Supose the word is cool
word[1] results in o,
word[0] results in c
To determine the end of the word, a the caracter \n is set at the last position of the array.
Not really, char and int are implicitly converted.
You can look at a char in this case as a smaller int. sizeof(char) == 1, so it's smaller than an int, that's probably the reason it was used. Programatically, there's no difference in this case, unless the input string is very long, in which case the char will overflow before an int does.
Number literals (such as 0 in your case) are compatible with variables of type char. In fact, even a character literal enclosed in single quotes (for example '\n') is of type int but is implicitly converted to a char when assigned or compared to another char.
Number literals are interchangeable with character literals, as long as the former do not exceed the range of a character.
The following should result in a compiler warning:
char c = 257;
whereas this will not:
char c = 127;
A char is C is an integral type as is short, int, long, and long long (and many other types):
It is defined as the smallest addressable unit on the machine you are compiling on and will usually be 8 bits which means it can hold values -128 to 127. And an unsigned char can hold values 0 - 255.
It works as an iterator in the above since it will stop before 50 all the time and it can hold values up to 127. Whereas an int type can usually hold values up to 2,147,483,647, but takes up 4 times the space in the machine as an 8 bit char. An int is only guaranteed to be at least 16 bits in C which means values between −32,768 and 32,767 or 0 - 6,5535 for an unsigned int.
So your loop is just accessing elements in your array, one after the other like words[0] at the beginning to look at the first character, then words[1] to look at the next character. Since you use a char, which I'm assuming is 8 bits on your machine as that is very common. Your char will be enough to store the iterator for your loop until it gets above 127. If you read in more than 127 characters (instead of just 50) and used a char to iterate you would run into weird problems since the char can't hold 128 and will loop around to -128. Causing you to access words[-128] which would most likely result in a Segmentation Fault.
Related
I'm working with char arrays in C. I'm setting the size in a previous step. When I print it out it clearly shows the num_digits as 1.
But then when I put it in to set the size of a char array to make it a char array of size num_digits, its setting the size of the array as 6.
In the next step when I print strlen(number_array), it prints 6. Printing it out I get something with a lot of question marks.

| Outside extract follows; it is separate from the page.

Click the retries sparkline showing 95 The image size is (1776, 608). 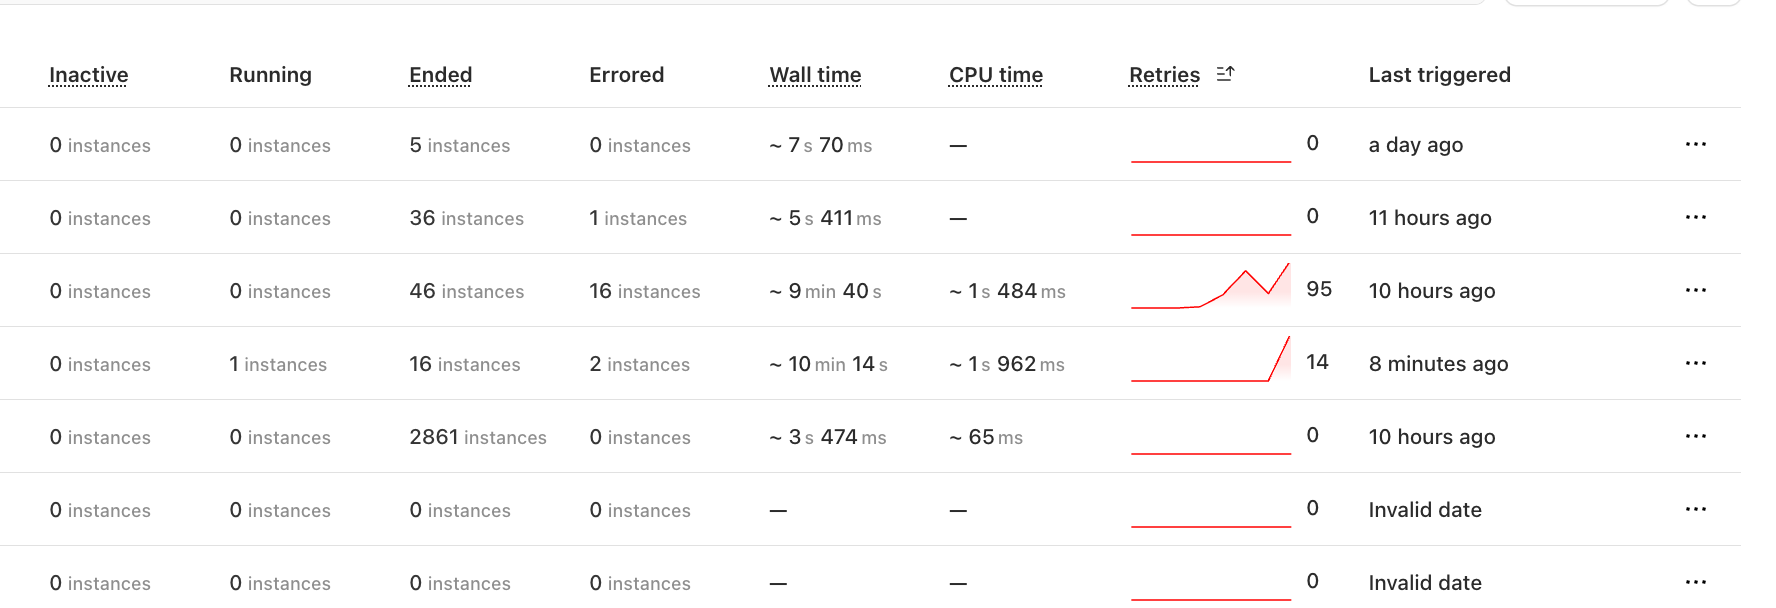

Does anyone know why this is happening?
int num_digits = get_num_digits(number);
printf("Num digits are %d\n", num_digits);
char number_array[num_digits];
printf("String len of array: %d\n", strlen(number_array));
You need to null terminate your array.
char number_array[num_digits + 1];
number_array[num_digits] = '\0';
Without this null terminator, C has no way of know when you've reached the end of the array.
just use 'sizeof' instead of 'strlen'
printf("String len of array: %d\n", sizeof(number_array));
There are a couple possible issues I see here:
As noted in Michael Bianconi's answer, C character arrays (often called strings) require null terminators. You would explicitly set this this with something like:
number_array[number + 1] = '\0'; /* See below for why number + 1 */
Rather than just setting the last element to null, pre-initializing the entire character array to nulls might be helpful. Some compilers may do this for you, but if not you'll need to do this explicitly with something like:
for (int i = 0; i < num_digits + 1; i ++) number_array[i] = '\0';
Note that with gcc I had to use C99 mode using -std=c99 to get this to compile, as the compiler didn't like the initialization within the for statement.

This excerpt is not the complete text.